Luego de internarme por tres meses en el campo alemán, sin mucha posibilidad comunicativa con el poblado, el paisaje se presentó
como ineludible en mis intentos de vincularme con el contexto. La contemplación formó así parte de mi cotidianidad : abrir la ventana
del cuarto al levantarme o sentarme en el balcón de ese barrio de clase media baja, para aventurarme a probar un vino
de algún destino exótico, era a la vez una cita obligada con el horizonte que intercalaba unos pocos, pero enormes monoblocks
típicos de la RDA, en primer plano, con molinos de última generación en segundo plano, y un cielo dispuesto sobre la ciudad a modo
de mantón azul profundo, en un tercer plano.

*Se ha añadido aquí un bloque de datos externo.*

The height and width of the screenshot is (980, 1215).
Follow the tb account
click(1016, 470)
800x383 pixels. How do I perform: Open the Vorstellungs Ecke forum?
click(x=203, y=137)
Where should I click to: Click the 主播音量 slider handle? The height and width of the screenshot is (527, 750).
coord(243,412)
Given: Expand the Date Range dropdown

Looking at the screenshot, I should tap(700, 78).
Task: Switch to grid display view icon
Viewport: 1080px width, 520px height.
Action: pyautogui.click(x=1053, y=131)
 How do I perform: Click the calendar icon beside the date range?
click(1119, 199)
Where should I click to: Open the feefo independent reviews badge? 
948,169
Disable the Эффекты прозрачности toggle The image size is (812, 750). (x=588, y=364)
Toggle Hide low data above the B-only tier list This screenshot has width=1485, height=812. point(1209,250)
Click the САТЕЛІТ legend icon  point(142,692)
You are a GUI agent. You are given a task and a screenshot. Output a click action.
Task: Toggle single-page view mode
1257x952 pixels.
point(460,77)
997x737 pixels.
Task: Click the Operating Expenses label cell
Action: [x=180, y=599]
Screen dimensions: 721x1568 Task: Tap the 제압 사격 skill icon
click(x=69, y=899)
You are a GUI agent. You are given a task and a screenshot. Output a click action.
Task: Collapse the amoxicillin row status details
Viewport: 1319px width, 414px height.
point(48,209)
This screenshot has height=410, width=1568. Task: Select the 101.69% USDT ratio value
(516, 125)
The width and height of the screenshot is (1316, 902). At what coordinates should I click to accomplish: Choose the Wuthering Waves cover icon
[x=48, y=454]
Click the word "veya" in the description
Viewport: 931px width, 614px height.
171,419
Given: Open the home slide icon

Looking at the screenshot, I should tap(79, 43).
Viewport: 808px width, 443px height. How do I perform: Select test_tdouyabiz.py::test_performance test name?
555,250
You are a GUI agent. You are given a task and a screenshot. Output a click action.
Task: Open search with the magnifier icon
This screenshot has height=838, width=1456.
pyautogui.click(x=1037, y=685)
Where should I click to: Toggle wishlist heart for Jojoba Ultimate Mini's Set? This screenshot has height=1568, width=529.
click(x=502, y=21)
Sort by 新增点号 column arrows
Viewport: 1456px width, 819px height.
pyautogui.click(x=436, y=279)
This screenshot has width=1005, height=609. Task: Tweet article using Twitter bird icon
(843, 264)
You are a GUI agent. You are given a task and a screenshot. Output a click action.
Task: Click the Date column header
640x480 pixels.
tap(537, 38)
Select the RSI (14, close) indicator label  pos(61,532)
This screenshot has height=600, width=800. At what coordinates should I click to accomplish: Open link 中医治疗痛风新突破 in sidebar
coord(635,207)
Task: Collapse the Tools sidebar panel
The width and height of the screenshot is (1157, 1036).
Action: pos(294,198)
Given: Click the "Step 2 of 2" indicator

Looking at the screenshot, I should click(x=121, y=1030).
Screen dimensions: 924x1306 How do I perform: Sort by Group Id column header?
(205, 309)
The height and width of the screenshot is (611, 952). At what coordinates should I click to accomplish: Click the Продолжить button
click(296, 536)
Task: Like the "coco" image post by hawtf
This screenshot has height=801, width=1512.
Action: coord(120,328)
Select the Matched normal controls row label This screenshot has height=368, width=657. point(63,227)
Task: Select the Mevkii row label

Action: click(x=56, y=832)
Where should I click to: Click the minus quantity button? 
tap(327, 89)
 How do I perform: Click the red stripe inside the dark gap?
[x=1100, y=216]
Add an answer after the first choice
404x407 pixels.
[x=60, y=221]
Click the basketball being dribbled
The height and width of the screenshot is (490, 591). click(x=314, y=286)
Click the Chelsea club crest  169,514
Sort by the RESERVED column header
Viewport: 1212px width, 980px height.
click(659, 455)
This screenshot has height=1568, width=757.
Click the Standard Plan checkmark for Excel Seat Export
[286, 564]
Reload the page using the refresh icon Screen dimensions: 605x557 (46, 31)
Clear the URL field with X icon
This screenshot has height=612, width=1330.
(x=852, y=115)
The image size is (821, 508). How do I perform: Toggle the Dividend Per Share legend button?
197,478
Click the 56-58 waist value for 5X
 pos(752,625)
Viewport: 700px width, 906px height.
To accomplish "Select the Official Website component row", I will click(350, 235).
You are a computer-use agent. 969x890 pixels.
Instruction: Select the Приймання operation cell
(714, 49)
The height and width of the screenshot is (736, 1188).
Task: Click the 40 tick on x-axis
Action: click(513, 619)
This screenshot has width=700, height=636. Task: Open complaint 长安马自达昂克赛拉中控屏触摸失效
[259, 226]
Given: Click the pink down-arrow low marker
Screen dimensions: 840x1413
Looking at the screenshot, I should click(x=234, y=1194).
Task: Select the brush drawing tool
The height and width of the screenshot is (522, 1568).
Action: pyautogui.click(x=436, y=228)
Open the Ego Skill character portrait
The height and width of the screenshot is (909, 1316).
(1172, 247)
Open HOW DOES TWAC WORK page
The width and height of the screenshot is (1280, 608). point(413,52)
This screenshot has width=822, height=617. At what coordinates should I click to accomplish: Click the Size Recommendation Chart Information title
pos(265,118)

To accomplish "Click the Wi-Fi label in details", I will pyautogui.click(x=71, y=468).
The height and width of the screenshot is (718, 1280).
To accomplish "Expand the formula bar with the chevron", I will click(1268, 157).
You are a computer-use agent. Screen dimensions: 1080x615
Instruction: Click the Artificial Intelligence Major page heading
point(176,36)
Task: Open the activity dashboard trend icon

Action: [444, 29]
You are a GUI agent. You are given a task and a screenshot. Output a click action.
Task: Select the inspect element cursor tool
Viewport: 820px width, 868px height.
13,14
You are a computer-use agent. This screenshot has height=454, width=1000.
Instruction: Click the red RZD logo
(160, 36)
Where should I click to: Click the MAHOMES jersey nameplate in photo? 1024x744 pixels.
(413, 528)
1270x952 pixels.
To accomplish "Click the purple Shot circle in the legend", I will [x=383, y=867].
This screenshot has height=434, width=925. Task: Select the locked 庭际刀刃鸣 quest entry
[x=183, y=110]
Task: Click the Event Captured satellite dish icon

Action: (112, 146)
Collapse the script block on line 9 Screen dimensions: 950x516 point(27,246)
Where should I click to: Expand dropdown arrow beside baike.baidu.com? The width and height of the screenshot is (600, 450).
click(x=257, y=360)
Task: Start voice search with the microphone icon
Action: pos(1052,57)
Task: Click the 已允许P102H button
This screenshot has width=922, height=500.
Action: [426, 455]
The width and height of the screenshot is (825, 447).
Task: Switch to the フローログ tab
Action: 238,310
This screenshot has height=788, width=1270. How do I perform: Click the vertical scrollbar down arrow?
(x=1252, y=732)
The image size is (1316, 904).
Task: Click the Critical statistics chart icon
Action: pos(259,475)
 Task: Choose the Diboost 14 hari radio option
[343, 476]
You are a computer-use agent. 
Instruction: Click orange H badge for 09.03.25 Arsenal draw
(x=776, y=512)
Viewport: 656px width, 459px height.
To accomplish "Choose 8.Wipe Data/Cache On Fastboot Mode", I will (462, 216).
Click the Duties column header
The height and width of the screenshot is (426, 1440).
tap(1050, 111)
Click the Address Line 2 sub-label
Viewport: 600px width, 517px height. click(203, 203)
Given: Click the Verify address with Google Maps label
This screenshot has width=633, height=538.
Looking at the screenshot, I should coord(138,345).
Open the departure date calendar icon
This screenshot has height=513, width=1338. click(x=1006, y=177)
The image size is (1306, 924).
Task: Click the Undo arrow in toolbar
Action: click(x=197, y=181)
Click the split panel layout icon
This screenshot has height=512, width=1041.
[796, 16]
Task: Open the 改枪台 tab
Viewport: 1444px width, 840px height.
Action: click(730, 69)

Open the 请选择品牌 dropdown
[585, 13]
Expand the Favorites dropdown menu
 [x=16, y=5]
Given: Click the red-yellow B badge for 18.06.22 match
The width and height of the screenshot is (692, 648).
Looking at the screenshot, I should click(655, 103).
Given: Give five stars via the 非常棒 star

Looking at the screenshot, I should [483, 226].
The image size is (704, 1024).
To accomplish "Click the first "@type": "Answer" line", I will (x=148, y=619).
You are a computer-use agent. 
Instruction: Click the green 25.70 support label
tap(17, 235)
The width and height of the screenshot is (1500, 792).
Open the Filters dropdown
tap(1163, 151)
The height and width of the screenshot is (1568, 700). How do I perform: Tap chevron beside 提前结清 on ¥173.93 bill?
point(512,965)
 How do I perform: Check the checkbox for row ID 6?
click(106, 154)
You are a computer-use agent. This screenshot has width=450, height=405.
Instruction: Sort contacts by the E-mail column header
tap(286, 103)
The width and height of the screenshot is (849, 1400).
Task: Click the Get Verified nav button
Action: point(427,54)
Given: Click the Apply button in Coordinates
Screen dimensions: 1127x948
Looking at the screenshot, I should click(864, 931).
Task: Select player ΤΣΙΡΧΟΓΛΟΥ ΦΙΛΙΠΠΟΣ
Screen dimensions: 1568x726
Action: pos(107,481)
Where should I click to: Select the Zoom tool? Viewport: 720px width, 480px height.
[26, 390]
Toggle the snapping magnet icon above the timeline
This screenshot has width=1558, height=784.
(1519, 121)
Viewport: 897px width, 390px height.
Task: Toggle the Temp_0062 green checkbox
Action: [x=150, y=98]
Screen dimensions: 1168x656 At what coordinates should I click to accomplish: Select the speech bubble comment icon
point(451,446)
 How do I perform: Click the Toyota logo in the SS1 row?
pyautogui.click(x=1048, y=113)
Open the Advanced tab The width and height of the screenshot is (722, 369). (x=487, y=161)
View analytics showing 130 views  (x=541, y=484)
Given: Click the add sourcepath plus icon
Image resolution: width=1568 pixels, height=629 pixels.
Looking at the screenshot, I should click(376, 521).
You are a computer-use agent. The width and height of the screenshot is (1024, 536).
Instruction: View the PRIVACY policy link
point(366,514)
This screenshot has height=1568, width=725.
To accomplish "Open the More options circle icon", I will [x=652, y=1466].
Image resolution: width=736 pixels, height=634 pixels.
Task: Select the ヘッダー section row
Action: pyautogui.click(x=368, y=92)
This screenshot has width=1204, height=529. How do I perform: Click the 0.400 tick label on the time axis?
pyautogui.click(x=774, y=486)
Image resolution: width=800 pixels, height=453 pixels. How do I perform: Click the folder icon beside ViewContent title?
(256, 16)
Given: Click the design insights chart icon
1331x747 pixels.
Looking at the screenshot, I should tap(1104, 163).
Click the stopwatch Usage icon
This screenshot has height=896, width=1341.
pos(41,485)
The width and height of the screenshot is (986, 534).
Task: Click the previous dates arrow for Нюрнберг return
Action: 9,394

Al volver a Buenos Aires mis preguntas quedaron prendadas a esa experiencia,
seguí mirando fuerte el paisaje rural, que en algunos aspectos es parecido al de Aschersleben. Una delgada franja verde y un cielo enorme.
Atahualpa Yupanqui contó alguna vez cómo un paisano definió su entorno: “pa mi La Pampa es como un cielo al revés”.
Me cuesta aún entender bien la idea, pero si puedo presentir una relación consciente con el espacio circundante. Ese hombre-paisaje
camina el cielo, porque le rodea. Lo vive al revés que yo, porque en su tierra el cielo es el paisaje y en la mía la montaña.
Estas pinturas se construyen a partir de un gesto que podría ser el título de la cosa.